Authorized But Unissued Capital Stock. Our articles of incorporation authorize the issuance of 100,000,000 shares of common stock and 10,000,000 shares of preferred stock. These shares of common stock and preferred stock provide our board of directors with as much flexibility as possible to effect, among


other transactions, financings, acquisitions, stock dividends, stock splits and the exercise of employee stock options. However, these additional authorized shares may also be used by the board of directors consistent with its fiduciary duty to deter future attempts to gain control of us. The board of directors also has sole authority to determine the terms of any one or more series of preferred stock, including voting rights, conversion rates, and liquidation preferences. As a result of the ability to fix voting rights for a series of preferred stock, the Board has the power to the extent consistent with its fiduciary duty to issue a series of preferred stock to persons friendly to management in order to attempt to block a tender offer, merger or other transaction by which a third party seeks control of us, and thereby assist members of management to retain their positions.

Limitation on Right to Call a Special Meeting of Shareholders. Our bylaws provide that special meetings of shareholders may only be called by BayCom’s board of directors, the chairperson of the board of directors, the president or by the holders of not less than 10% of our outstanding shares of capital stock entitled to vote for the purpose or proposes for which the meeting is being called.
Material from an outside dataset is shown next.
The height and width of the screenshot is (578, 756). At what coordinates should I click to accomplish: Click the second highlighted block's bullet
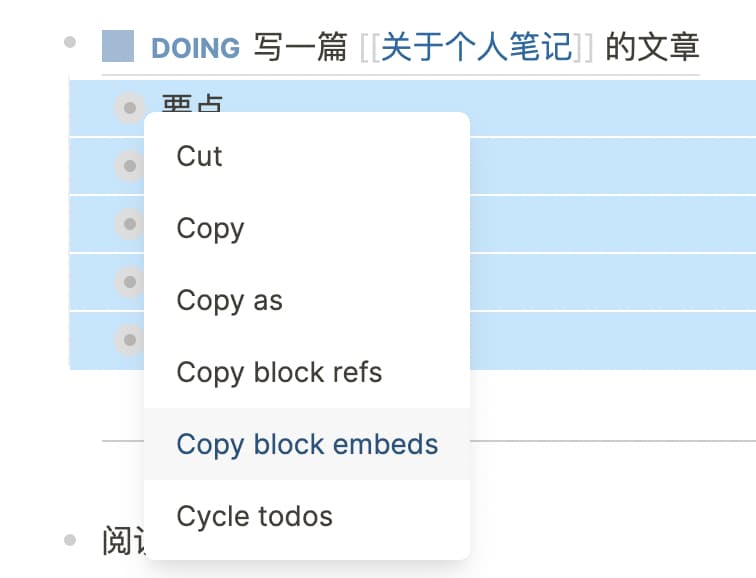[x=130, y=165]
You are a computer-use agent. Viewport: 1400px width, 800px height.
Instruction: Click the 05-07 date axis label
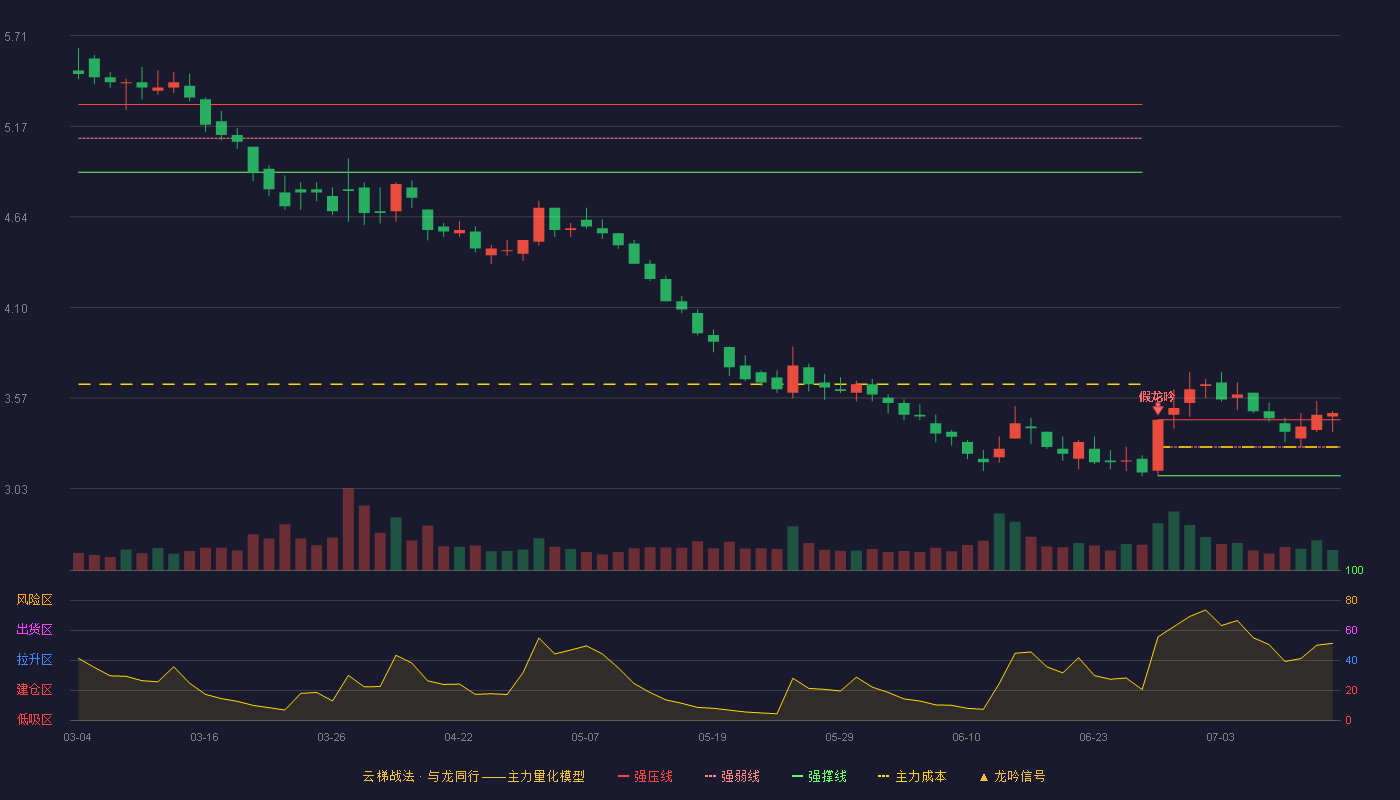(585, 737)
Advance Notice Provisions. Our bylaws provide that nominations for directors must be made in accordance with the provisions of the bylaws, which generally require, among other things, that such nominations be provided in writing to BayCom’s president by the later of: (i) the close of business 21 days prior to the meeting of shareholders called for the election of directors, or (ii) 10 days after the date of mailing of the notice of meeting to shareholders, and that the notice to BayCom’s president contain certain information about the shareholder and the director nominee.

Filling of Board Vacancies; Removals. Any vacancies on our board of directors and any directorships resulting from any increase in the number of directors may be filled by a majority of the remaining directors, though less than a quorum, or by a sole remaining director, and each director so elected shall hold office until the next annual meeting and until the director’s successor has been elected and qualified. However, a vacancy created on the board by the removal of a director may be filled only by the affirmative vote of a majority of the shares represented and voting at a duly held meeting at which a quorum is present, or by the unanimous written consent of all shares entitled to vote thereon.
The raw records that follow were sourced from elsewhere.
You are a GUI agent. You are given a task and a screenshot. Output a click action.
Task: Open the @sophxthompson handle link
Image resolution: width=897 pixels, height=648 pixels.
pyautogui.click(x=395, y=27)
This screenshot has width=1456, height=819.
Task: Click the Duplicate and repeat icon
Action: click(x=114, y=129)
New or Amendment of the Bylaws. New bylaws may be adopted, or the bylaws may be amended or repealed, by the vote or written consent of holders of a majority of the outstanding shares entitled to vote. Except for changing the range of directors set forth in our bylaws which is currently set at five (5) to nine (9), the bylaws may be altered, amended or repealed by our board of directors without prior notice to or approval by shareholders, except as otherwise may be required by California law.

Voting Provisions. Our articles do not provide for certain heightened voting thresholds needed to consummate a change in control transaction, such as a merger, the sale of substantially all of its assets or other similar transaction. Accordingly, we will be able to consummate a change in control transaction or sell all or substantially all of the Company’s assets by obtaining the affirmative vote of the holders of shares of BayCom capital stock having at least a majority of the voting power of all outstanding capital stock entitled to vote thereon.